**PROBLEMS AND TASKS:**
A: In the JSON decoding thread, explain in one to three sentences why the code checks whether the data starts with 'efbbbf' and then cuts off the first 3 characters.
B: Translate this sentence from the JSON decoding thread into Spanish: "I solved this issue adding stripslashes to the string, before json_decode."
C: Carry on the JSON decoding thread from its final line.

**PASSAGE SHOWN:**
__________

I see that with PHP 5.5 i could use this function : http://php.net/manual/en/function.json-last-error-msg.php
(but i did not succeed to install PHP 5.5 yet, and i m not sure this function will give me more detail)

I faced the same issue, actually there are some hidden characters unseen and you need to remove it.
Here's a global code that works for many cases:
<?php
$checkLogin = file_get_contents("http://yourwebsite.com/JsonData");
// This will remove unwanted characters.
// Check http://www.php.net/chr for details
for ($i = 0; $i <= 31; ++$i) {
$checkLogin = str_replace(chr($i), "", $checkLogin);
}
$checkLogin = str_replace(chr(127), "", $checkLogin);
// This is the most common part
// Some file begins with 'efbbbf' to mark the beginning of the file. (binary level)
// here we detect it and we remove it, basically it's the first 3 characters
if (0 === strpos(bin2hex($checkLogin), 'efbbbf')) {
$checkLogin = substr($checkLogin, 3);
}
$checkLogin = json_decode( $checkLogin );
print_r($checkLogin);
?>

Removing the BOM (Byte Order Mark) is often-times the solution you need:
function removeBOM($data) {
if (0 === strpos(bin2hex($data), 'efbbbf')) {
return substr($data, 3);
}
return $data;
}
You shouldn't have a BOM, but if it's there, it is invisible so you won't see it!!
see W3C on BOM's in HTML
use BOM Cleaner if you have lot's of files to fix.

I solved this issue adding stripslashes to the string, before json_decode.
$data = stripslashes($data);
$obj = json_decode($data);

To put all things together here and there, I've prepared JSON wrapper with decoding auto corrective actions. Most recent version can be found in my GitHub Gist.
abstract class Json
{
public static function getLastError($asString = FALSE)
{
$lastError = \json_last_error();
if (!$asString) return $lastError;
// Define the errors.
$constants = \get_defined_constants(TRUE);
$errorStrings = array();
foreach ($constants["json"] as $name => $value)
if (!strncmp($name, "JSON_ERROR_", 11))
$errorStrings[$value] = $name;
return isset($errorStrings[$lastError]) ? $errorStrings[$lastError] : FALSE;
}
public static function getLastErrorMessage()
{
return \json_last_error_msg();
}
public static function clean($jsonString)
{
if (!is_string($jsonString) || !$jsonString) return '';
// Remove unsupported characters
// Check http://www.php.net/chr for details
for ($i = 0; $i <= 31; ++$i)
$jsonString = str_replace(chr($i), "", $jsonString);
$jsonString = str_replace(chr(127), "", $jsonString);
// Remove the BOM (Byte Order Mark)

__________

**RECORDS SUPPLIED:**

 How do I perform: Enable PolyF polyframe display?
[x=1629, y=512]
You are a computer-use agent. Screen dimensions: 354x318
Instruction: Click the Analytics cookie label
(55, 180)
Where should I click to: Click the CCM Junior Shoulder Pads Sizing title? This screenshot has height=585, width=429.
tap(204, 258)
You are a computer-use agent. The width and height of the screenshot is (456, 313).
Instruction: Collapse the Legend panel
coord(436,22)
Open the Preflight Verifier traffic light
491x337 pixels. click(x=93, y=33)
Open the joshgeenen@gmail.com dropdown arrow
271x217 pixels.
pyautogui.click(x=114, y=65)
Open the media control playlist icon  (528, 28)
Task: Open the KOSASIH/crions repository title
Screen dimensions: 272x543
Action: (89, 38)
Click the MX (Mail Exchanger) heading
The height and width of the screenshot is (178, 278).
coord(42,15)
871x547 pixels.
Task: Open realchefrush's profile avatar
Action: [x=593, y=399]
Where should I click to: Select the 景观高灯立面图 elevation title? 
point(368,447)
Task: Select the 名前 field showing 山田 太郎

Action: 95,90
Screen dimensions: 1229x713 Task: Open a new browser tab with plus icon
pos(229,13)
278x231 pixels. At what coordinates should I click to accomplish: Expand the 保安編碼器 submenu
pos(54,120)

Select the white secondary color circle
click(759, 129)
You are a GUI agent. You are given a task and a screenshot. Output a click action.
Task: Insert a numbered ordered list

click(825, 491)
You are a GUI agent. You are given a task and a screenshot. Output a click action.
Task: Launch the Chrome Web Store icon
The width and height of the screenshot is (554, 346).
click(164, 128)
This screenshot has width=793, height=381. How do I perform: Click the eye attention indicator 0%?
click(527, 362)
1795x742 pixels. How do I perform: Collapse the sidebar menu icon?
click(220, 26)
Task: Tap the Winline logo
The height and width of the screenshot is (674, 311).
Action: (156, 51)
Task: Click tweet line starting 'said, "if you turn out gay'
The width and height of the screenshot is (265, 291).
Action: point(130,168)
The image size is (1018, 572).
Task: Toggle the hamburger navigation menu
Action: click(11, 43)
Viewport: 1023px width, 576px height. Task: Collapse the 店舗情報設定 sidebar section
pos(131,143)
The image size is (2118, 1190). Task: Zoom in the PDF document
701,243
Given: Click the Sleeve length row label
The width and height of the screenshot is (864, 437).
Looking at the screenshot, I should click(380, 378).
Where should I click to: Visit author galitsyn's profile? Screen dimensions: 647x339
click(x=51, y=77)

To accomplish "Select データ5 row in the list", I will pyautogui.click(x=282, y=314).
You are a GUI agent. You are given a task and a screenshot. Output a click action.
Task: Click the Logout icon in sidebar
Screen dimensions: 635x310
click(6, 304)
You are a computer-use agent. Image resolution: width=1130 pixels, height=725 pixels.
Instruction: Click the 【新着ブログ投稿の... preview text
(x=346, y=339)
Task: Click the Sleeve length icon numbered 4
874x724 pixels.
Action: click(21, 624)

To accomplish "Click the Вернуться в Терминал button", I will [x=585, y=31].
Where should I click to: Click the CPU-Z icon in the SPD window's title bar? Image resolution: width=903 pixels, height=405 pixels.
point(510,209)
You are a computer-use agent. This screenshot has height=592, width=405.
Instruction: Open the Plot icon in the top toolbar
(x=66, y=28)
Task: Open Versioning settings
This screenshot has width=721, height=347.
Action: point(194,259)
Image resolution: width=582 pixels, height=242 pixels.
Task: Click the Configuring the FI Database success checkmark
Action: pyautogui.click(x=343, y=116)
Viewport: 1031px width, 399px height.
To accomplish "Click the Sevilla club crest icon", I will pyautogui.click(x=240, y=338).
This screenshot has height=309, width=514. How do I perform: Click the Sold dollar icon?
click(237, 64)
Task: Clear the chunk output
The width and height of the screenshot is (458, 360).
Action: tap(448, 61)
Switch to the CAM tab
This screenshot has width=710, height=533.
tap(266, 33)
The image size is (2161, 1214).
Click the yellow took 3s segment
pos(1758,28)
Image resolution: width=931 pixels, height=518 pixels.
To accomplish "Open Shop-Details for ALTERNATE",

__________

**RESULTS:**
A: Some files begin with 'efbbbf' at the binary level to mark the start of the file. This mark is the BOM (Byte Order Mark), and it is invisible, so you won't see it. Since it takes up the first 3 characters, the code detects it and removes those 3 characters before calling json_decode.

B: Resolví este problema añadiendo stripslashes a la cadena, antes de json_decode.

C:
// It's the most common that some file begins with 'efbbbf' to mark the beginning of the file. (binary level)
// Here we detect it and we remove it, basically it's the first 3 characters.
if (0 === strpos(bin2hex($jsonString), 'efbbbf')) $jsonString = substr($jsonString, 3);
return $jsonString;
}
public static function encode($value, $options = 0, $depth = 512)
{
return \json_encode($value, $options, $depth);
}
public static function decode($jsonString, $asArray = TRUE, $depth = 512, $options = JSON_BIGINT_AS_STRING)
{
if (!is_string($jsonString) || !$jsonString) return NULL;
$result = \json_decode($jsonString, $asArray, $depth, $options);
if ($result === NULL)
switch (self::getLastError())
{
case JSON_ERROR_SYNTAX :
// Try to clean json string if syntax error occured
$jsonString = self::clean($jsonString);
$result = \json_decode($jsonString, $asArray, $depth, $options);
break;
default:
// Unsupported error
}
return $result;
}
}
Example usage:
$json_data = file_get_contents("test.json");
$array = Json::decode($json_data, TRUE);
var_dump($array);
echo "Last error (" , Json::getLastError() , "): ", Json::getLastError(TRUE), PHP_EOL;

in my case:
json_decode(html_entity_decode($json_string));

After trying all the solution without the result this is the one worked for me.
Hope it will help someone
$data = str_replace('"', '"', $data);

I have the same problem, receiving JSON_ERROR_CTRL_CHAR and JSON_ERROR_SYNTAX.
This is my fix.
$content = json_decode(json_encode($content), true);

You haven't show your JSON but this sound like it could be an Invalid UTF-8 sequence in argument, most online validator wont catch it.
make sure your data is UTF-8 and also check if you have foreign characters.
You don't need PHP5 to see your error, use error_log() to log the problems.

I had the same issues. I took the following steps:
changed the JSON text encoding
$json = utf8_encode($json);
I then viewed the plain text before decoding. I found crazy symbols like
ï
then I just stripped it off
$json = str_replace(array('ï',''), '',$json);
and I successfully decoded my JSON

please first clean json data and then load.

A JSON string must be double-quoted, the JSON isn't valid because you don't need to escape ' character.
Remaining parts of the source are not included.